There are exciting possibilities for comparisons between mouse- and human-derived cell lines. Potentially, mice with particular subsets of RGCs labeled with green fluorescent protein (Figure) could be compared with the cells cultured from human tissue to evaluate them for similar characteristics. Ultimately, we want to validate any findings in cultured mouse or human cells in human glaucomatous eyes. If a pathway is turned on following a particular insult in cultured cells, we can then look at histopathology of human donor eyes with glaucoma to further validate those findings.

The future of RGC research is bright. Although there is much work yet to be done, I am optimistic that soon we will be able to culture human RGCs, providing a great resource for better understanding glaucoma.

Abbot F. Clark, PhD, is a professor of cell biology and immunology at the University of North Texas Health Science Center, and he is director of the University of North Texas Eye Research Institute in Fort Worth, Texas. He receives research grant support from Alcon Research, the Department of Defense, LEITR, and the National Eye Institute. Dr. Clark may be reached at (817) 735-2094; abe.clark@unthsc.edu.

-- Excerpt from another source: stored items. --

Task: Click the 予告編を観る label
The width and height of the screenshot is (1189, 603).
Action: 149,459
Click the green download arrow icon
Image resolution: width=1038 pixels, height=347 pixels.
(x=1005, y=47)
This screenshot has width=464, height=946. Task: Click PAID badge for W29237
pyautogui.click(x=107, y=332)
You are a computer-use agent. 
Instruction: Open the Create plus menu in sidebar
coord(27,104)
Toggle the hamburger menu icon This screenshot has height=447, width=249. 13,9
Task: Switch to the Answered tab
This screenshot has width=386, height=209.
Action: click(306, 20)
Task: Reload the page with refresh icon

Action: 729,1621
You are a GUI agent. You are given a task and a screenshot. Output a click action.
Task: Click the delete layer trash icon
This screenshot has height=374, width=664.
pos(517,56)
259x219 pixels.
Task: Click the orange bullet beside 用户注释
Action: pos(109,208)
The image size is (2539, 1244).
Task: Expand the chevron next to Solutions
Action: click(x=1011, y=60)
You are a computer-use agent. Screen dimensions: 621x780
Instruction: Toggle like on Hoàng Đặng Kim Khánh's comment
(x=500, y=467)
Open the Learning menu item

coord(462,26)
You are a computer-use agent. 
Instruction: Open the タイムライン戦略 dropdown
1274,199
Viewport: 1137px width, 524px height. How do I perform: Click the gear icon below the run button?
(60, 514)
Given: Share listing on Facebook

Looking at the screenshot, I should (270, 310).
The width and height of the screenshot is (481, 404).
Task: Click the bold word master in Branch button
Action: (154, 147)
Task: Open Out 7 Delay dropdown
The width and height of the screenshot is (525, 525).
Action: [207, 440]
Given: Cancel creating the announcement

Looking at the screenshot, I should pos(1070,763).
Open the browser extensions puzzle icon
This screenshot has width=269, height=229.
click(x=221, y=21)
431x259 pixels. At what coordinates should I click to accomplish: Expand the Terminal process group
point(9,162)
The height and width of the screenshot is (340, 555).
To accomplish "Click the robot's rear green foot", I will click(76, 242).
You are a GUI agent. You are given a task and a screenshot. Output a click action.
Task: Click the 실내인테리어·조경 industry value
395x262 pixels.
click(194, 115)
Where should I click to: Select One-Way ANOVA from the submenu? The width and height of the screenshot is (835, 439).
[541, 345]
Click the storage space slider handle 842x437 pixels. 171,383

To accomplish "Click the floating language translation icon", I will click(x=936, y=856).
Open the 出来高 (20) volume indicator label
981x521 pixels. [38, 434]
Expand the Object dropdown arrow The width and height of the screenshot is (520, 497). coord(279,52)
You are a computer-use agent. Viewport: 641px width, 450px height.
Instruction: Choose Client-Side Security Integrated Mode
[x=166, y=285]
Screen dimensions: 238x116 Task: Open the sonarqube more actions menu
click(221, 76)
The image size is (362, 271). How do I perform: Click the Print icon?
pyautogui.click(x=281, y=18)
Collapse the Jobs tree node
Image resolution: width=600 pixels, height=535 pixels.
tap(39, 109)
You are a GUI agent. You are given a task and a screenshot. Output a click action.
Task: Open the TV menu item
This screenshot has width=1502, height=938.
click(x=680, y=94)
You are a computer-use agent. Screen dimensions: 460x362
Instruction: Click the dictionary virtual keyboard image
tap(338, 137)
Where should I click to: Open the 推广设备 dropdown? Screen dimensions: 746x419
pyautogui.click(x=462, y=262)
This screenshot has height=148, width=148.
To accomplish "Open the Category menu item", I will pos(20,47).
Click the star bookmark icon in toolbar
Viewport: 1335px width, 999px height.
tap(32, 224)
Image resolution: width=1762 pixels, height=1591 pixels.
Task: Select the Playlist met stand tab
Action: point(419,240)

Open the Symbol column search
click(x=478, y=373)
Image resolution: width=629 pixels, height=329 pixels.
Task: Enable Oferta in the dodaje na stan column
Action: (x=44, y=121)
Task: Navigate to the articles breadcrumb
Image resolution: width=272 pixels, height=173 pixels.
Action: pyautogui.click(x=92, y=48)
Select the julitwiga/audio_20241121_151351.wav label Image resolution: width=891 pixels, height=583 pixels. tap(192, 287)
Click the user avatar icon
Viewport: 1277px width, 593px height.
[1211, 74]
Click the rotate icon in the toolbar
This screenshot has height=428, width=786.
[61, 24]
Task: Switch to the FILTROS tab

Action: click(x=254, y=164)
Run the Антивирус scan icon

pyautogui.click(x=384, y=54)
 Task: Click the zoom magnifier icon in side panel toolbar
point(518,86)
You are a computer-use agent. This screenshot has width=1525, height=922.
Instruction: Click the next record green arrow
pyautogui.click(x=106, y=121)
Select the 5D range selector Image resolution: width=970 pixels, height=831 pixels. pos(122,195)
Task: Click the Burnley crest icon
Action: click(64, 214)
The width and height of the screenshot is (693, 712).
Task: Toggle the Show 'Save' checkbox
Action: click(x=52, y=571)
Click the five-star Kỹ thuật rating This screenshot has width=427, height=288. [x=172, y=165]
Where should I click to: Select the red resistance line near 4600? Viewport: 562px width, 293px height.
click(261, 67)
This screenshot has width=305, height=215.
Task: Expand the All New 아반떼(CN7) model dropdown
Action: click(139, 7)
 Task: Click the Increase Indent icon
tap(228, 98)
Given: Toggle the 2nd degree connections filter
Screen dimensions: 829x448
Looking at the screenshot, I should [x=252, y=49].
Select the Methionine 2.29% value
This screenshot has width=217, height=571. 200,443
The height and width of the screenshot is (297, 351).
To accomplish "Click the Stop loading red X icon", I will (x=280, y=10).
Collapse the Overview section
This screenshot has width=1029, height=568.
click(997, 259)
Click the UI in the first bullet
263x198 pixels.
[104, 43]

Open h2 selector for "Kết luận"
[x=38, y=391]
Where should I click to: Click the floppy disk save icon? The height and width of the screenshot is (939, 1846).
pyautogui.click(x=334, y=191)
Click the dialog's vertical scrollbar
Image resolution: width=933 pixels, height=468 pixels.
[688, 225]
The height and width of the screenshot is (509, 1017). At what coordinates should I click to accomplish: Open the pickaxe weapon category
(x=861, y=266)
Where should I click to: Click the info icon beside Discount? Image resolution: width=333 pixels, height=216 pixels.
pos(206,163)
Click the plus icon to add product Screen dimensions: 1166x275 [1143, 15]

  1. Wang WH, McNatt LG, Pang IH, et al. Increased expression of the WNT antagonist sFRP-1 in glaucoma elevates intraocular pressure. J Clin Invest. 2008;118(3):1056-1064.
  2. Fleenor DL, Shepard AR, Hellberg PE, et al. TGFbeta2-induced changes in human trabecular meshwork: implications for glaucoma. Invest Ophthalmol Vis Sci. 2006;47:226-234.
  3. Wordinger RJ, Fleenor DL, Hellberg PE, et al. Effects of TGF-beta2, BMP-4, and gremlin in the trabecular meshwork: implications for glaucoma. Invest Ophthalmol Vis Sci. 2007;48(3):1191-1200.
  4. Zode GS, Clark AF, Wordinger RJ. Bone morphogenetic protein 4 inhibits TGF-beta2 stimulation of extracellular matrix proteins in optic nerve head cells: role of gremlin in ECM modulation. Glia. 2009;57(7):755-766.